A iniciativa se reacende em 2009 na comédia Chance – Los trapos sucios se lavan en casa ou Secuestro a domicilio, do diretor Abner Benaim, que segue o paradigma cinematográfico colombiano-cubano-panamenho que apresenta uma critica ácida e loquaz da desigualdade social gerada pela política imperialista estado-unidense e o neoliberalismo que escravizam o trabalhador panamenho. No longa metragem, as empregadas domésticas Paquita e Toñas, que são constantemente humilhadas pelos patrões, estão envoltas nos elementos que se entremeiam na trama, desde a candidatura à presidência da república do seu empregador (Fernando Gonçalez), cujo slogan é “hombre do povo”, a promiscuidade e futilidade das filhas (as gêmeas) do chefe, o fato da patroa (Glória) ser a personificação da ausência e do niilismo da contemporaneidade e do filho mais novo, de 7 anos, caracterizar o nonsense da sociedade.

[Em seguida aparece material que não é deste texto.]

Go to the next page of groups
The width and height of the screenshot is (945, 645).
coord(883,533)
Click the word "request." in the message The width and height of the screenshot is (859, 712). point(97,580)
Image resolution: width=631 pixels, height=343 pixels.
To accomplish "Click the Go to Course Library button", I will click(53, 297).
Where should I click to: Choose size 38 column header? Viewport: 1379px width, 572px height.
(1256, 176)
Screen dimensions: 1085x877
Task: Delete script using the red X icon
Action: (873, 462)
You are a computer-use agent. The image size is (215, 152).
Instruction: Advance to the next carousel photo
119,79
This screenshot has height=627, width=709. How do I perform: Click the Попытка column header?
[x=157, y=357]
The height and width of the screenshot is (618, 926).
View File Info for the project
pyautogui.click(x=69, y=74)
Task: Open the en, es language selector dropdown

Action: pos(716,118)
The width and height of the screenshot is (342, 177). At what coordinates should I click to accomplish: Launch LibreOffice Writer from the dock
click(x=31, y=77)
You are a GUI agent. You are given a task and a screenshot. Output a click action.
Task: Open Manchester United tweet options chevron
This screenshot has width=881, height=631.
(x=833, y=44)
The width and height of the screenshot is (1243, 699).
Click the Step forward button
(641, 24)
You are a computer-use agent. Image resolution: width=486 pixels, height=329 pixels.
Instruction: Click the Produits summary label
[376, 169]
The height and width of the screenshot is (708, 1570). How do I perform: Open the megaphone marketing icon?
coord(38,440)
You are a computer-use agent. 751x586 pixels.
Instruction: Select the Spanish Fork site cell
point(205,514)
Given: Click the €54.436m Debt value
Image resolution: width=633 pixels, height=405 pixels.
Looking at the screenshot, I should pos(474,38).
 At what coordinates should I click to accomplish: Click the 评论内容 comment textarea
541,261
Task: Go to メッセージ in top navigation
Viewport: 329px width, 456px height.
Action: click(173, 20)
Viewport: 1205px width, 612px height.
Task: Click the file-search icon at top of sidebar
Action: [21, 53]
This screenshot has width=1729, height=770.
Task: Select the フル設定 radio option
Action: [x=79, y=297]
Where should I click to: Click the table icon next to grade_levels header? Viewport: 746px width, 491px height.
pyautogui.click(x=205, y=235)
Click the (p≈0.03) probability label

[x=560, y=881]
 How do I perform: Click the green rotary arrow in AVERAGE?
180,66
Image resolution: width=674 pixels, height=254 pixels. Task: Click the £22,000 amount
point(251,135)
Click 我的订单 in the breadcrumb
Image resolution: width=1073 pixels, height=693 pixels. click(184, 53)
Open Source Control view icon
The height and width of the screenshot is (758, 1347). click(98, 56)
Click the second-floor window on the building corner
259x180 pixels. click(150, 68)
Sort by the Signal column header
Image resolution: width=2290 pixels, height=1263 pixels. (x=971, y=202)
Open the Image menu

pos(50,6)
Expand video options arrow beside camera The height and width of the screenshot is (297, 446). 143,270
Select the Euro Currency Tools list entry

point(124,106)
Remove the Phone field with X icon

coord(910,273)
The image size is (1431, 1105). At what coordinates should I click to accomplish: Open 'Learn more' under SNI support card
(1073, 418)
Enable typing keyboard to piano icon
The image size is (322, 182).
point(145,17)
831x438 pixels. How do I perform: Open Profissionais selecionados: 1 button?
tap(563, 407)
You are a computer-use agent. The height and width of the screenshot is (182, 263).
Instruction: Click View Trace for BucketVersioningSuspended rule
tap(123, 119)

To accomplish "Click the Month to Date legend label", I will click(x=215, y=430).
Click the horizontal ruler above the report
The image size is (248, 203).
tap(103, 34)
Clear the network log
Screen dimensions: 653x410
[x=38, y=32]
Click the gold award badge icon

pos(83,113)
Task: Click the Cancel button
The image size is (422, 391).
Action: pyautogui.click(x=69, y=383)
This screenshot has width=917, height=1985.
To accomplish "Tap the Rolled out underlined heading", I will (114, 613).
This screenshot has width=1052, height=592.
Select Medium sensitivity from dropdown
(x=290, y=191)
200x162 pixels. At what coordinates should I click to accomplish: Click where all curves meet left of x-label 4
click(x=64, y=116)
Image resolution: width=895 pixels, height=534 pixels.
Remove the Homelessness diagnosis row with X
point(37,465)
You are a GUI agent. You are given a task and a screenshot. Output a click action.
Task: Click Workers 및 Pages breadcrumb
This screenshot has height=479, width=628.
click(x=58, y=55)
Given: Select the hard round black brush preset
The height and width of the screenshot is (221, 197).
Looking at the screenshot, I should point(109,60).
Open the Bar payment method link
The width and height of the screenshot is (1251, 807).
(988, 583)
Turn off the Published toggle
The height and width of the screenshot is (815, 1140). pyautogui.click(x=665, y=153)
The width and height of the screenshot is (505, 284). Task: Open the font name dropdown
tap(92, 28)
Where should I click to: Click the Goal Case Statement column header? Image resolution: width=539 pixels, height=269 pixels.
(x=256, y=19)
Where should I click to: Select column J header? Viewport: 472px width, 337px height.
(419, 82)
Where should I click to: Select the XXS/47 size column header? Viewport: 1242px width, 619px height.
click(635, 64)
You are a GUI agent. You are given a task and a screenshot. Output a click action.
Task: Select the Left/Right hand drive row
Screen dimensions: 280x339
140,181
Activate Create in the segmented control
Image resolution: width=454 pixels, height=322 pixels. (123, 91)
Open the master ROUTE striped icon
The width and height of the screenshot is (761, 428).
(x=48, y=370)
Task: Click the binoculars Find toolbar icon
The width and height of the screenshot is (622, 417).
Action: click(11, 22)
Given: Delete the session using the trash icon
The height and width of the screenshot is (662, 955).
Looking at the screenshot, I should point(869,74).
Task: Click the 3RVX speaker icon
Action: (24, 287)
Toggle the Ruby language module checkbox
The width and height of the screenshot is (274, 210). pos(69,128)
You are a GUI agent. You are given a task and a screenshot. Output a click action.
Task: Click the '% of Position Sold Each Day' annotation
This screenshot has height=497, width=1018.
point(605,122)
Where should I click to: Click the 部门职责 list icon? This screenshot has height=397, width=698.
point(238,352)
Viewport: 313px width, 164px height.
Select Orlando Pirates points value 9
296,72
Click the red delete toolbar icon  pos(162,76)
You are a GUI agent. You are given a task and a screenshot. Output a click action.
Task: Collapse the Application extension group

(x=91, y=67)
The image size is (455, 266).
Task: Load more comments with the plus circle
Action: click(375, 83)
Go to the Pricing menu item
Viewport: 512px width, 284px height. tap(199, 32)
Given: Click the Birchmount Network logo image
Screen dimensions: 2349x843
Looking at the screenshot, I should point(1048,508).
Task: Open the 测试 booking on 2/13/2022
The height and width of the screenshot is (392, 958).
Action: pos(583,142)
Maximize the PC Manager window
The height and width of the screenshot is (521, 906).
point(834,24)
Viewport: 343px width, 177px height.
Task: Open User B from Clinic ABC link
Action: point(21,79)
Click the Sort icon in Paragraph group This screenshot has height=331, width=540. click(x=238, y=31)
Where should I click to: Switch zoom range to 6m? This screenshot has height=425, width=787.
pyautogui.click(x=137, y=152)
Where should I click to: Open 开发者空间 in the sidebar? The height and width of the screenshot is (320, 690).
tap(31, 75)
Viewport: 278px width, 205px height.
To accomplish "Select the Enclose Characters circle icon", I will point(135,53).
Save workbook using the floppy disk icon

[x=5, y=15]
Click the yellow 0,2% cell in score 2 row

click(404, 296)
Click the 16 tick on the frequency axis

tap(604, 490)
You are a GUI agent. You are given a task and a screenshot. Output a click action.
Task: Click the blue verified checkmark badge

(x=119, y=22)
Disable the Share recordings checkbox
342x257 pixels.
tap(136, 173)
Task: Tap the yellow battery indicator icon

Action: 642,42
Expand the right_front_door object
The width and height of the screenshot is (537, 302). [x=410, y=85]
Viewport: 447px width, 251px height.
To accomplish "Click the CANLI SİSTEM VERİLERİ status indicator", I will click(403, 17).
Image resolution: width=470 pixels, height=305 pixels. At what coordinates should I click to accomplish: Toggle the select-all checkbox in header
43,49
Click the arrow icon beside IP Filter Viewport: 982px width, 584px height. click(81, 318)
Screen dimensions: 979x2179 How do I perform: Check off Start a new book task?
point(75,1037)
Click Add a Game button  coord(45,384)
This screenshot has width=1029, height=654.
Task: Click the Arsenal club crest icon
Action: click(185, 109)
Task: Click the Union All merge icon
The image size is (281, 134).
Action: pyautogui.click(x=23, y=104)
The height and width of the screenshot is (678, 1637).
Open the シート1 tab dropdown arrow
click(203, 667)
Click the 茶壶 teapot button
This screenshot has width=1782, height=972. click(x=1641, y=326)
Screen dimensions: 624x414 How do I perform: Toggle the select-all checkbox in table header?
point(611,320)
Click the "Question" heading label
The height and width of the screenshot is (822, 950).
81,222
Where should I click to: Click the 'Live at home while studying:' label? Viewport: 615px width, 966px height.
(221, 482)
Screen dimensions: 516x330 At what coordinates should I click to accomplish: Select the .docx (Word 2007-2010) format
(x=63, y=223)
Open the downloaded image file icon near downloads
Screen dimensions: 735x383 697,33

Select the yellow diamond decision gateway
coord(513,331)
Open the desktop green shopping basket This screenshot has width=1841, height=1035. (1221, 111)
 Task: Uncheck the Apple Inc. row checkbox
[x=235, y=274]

O filme denota um estilo distinto de humor perturbador e de caráter questionador. Não obstante, o enredo do filme progride à medida em que o sequestro se desenvolve, a partir de pequenas surpresas que anunciam que o longa de Benaim não é uma comédia tola e sem sentido. O diretor utiliza do dispositivo do humor para levar algumas coisas ao extremo, principalmente os jogos dicotômicos das lutas de classes, a família tradicional e conservadora, a hipocrisia, a tórrida relação da nossa sociedade com o consumo, status quo, questões de sexualidade, a sensibilidade, a ausência e o abandono.
Este longa-metragem não é a obra clássica de Abner Benaim, mas um filme feito com os recursos justos, uma linguagem narrativa coloquial, com trilha sonora típica caribenha, e possui uma composição de cena sempre aberta que permite vislumbrar o ambiente, para, assim, evidenciar o contraste social de países que sofrem com o imperialismo estado-unidense. Basicamente, Chance é impulsionado pelo ímpeto de irreverência da história que conta e de seus personagens. A película traz situações a um ponto de maior confronto, incluindo violência e humor negro.
O caráter de Paquita, interpretada pela colombiana Aida Morales, é o principal peso da trama, em um enredo muito grave, porque o tema do filme não poderia ser outro senão a guerra de classes e as reivindicações dos marginais, sempre oprimidos.
* Ariadne Marinho é graduada e mestre em História. Dedica sua vida ao deus Dionísio e ao leve Tom. Atualmente é uma atenta observadora do cotidiano.